Your Home Inspection Won’t Uncover a Devils Postpile

Little is worse in a Sacramento short sale than hearing from the buyer’s agent that the buyer is canceling the purchase contract. Well, I guess it beats having a buyer ask for repairs, because at least this buyer had the good sense not to even try. I find my silver linings where I can these days. In this particular short sale, the buyer canceled because her home inspection revealed defects. No joke, all home inspections uncover defects.

Home buyers often cancel because they don’t want to fix things. They get upset over a broken window or because the AC isn’t working. I question whether these buyers should be homeowners, because stuff breaks and stuff stops working after escrow closes, too. It’s called home maintenance. You deal with it.

This buyer needed a 4-bedroom home for her three recently acquired kids. She needed the home in this particular neighborhood in Sacramento. It had to be priced around $160,000. Not to mention, this short sale is a preapproved Bank of America Cooperative Short Sale, so there is no maybe about this escrow — seller, property and price is preapproved. In this market in Sacramento, this buyer is probably not buying a home now. There is very little inventory.
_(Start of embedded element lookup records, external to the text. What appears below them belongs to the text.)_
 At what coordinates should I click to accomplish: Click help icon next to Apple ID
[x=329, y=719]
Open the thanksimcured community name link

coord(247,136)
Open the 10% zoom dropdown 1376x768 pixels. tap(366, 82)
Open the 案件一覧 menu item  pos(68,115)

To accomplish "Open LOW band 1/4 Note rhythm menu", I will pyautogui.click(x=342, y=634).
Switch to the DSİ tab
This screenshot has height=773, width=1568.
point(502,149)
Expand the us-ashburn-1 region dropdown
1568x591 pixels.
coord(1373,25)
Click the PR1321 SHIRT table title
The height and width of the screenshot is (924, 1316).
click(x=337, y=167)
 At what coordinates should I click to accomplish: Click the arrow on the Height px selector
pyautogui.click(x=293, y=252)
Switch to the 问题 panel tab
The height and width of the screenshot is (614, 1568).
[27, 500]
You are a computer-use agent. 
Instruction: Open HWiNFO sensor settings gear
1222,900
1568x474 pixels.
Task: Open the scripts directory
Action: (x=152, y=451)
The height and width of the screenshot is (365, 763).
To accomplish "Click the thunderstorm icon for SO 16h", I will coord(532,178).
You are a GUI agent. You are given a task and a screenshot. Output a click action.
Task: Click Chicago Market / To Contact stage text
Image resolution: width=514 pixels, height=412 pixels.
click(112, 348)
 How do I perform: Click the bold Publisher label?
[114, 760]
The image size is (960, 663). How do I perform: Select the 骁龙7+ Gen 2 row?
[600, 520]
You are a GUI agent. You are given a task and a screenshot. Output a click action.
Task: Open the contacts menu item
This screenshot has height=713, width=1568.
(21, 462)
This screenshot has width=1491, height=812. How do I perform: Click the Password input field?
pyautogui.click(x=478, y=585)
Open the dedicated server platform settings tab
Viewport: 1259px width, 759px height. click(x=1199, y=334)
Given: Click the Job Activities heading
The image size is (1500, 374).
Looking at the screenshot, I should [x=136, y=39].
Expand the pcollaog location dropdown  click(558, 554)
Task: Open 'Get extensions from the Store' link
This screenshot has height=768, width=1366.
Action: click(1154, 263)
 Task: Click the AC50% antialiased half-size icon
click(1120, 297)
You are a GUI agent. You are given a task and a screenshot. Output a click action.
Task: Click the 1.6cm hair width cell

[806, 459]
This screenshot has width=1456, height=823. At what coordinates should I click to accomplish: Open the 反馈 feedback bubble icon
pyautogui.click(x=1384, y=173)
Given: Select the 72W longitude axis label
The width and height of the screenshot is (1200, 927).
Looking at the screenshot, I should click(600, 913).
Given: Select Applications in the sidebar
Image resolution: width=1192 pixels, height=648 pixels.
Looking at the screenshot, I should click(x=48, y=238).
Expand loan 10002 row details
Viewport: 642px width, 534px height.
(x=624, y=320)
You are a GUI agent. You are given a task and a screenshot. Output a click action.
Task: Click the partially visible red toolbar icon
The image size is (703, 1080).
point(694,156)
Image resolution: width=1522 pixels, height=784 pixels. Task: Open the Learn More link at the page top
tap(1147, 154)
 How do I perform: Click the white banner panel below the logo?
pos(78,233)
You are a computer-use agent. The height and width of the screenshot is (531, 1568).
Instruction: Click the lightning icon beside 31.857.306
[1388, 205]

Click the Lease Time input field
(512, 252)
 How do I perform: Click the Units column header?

The odds of her finding another home like this are almost nil. We had many offers for this home, and the seller personally selected the buyer among dozens vying for the home. It’s sad and unfortunate that a few problems uncovered in a home inspection are causing this buyer to lose out on home ownership. Her three children will most likely grow up not knowing what it’s like to own your own home.

A home inspection is a report for the buyer’s edification. It is meant to uncover and disclose things a buyer might not be able to see simply by looking at the home herself. It gives a buyer a clear picture of what she might want to do to improve the home. It exposes the unknown.

Talk about a discovery. If you want to see something truly magnificent that was uncovered, take a trip one day to Mammoth Lakes and visit the National Monument Devils Postpile.

Many years ago, this area was a hot lava bed. As the lava cooled in the lava lake, cracks formed. These cracks ran vertical and formed columns of basalt. Usually you don’t see this because it’s underground. At Devils Postpile, the area of basalt columns was exposed after the glaciers excavated and then polished the formation. Devils Postpile was established in 1911 a National Monument.